2001-10-01 18:46:46

by Rob Landley

[permalink] [raw]
Subject: Re: Makefile gcc -o /dev/null: the dissapearing of /dev/null

On Saturday 29 September 2001 14:21, Jan-Benedict Glaw wrote:

> No-go. It's perfectly okay to remove an opened file. Test it yourself.
> You may even replace a running (!) executable...

Which isn't actually too frightening since the filehandle of an open file
counts as a link to the inode, so the inode won't actually be removed until
that file handle is closed. The associated disk space won't be freed until
then either, etc. And if you create a new file with the same name, it
doesn't change which inode your executable is currently bound to. It's like
renaming your existing file to something else and renaming some other file to
have that original name. Who cares? That's not the inode our file handle
points to. Deleting the last directory link just prevents new filehandles
from being opened against it (except maybe by dup(2), or forking a child that
inherits the parent's file handles...)

Slightly oversimplifying, running an executable opens the file and mmaps the
sucker in to your process space and jumps to the code, page faulting stuff in
as needed. If the directory entry that was used to open it is then renamed
or removed, the process doesn't care. It already has the file open, it's
happy.

This is also part of the magic (in linux/fs/exec.c) that makes shared
libraries work. mmaping in the same file twice can share physical pages
without having to do anything special. One cheap and easy (and ugly) way of
doing writable shared memory is to create a writable temp file, mmap it in
twice (once in each process), and then unlink it from the directory while
keeping it open and mapped in in both processes. It's ugly. It's easy.
It's portable. It's really ugly. It creates unnecessary disk access on a
lot of systems, but then so does swapping...
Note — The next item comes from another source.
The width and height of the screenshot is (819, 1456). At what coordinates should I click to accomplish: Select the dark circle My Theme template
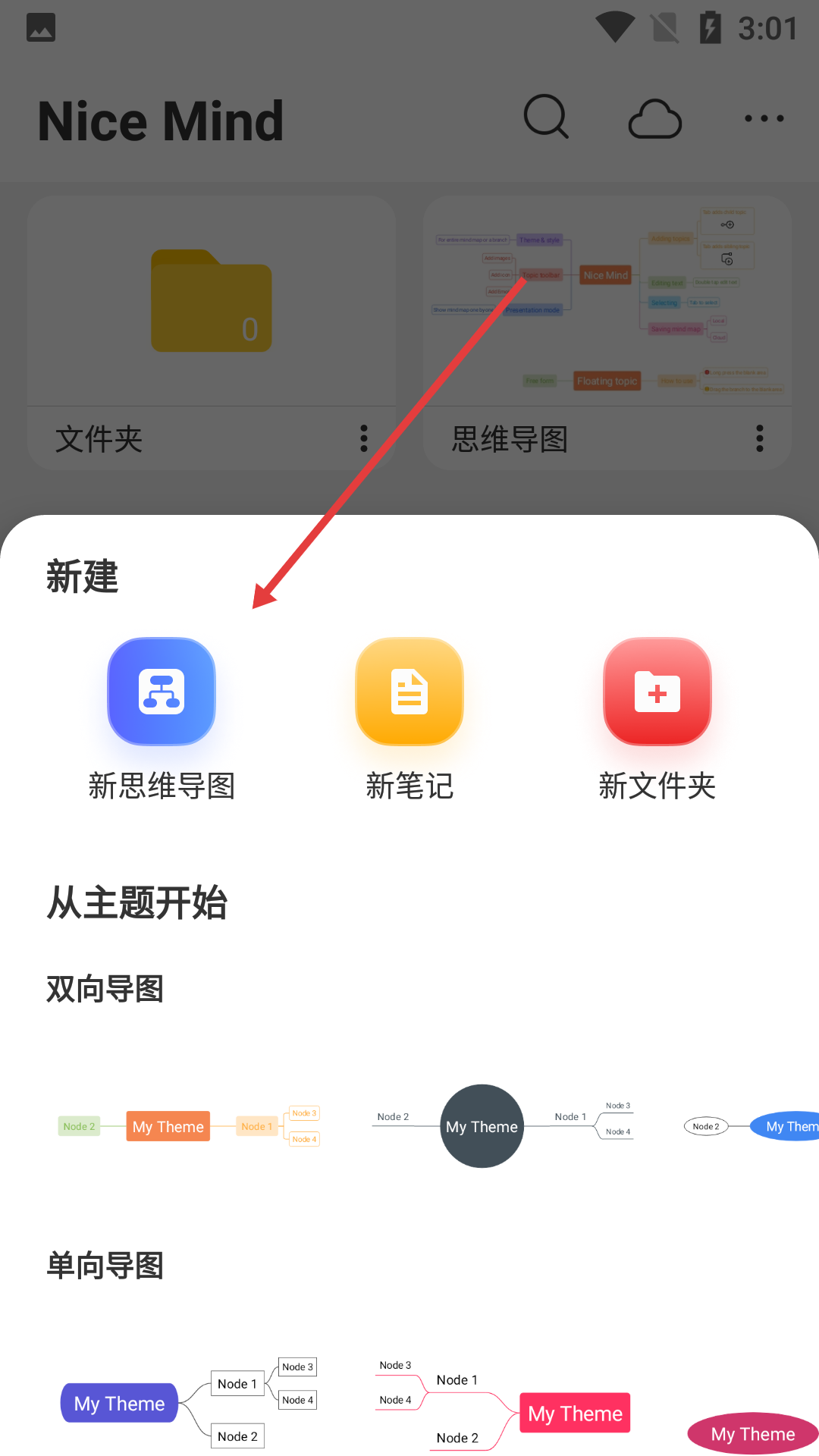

Now opening an executable and WRITING to the file while it was running would
be fairly unpleasant. I believe changing its contents would change stuff in
memory, because of the mmap. (Correct me if I'm wrong.) But I seriously
doubt that's allowed.

The situation is slightly confused since so much stuff does an
open/truncate/write instead of an unlink/create/write. But if it didn't,
stuff like "cp bootnet.img /dev/fd0" wouldn't work as expected, and "echo
blah > /dev/null" would delete /dev/null and replace it with a short text
file. Not good. Since truncate on block devices is ignored, the above two
examples work as expected. (It also automatically maintains ownership and
permissions and such when editing other people's files that are world
writable or being twiddled by root. And there's no race condition between
deleting the old file and creating the new one...)

Rob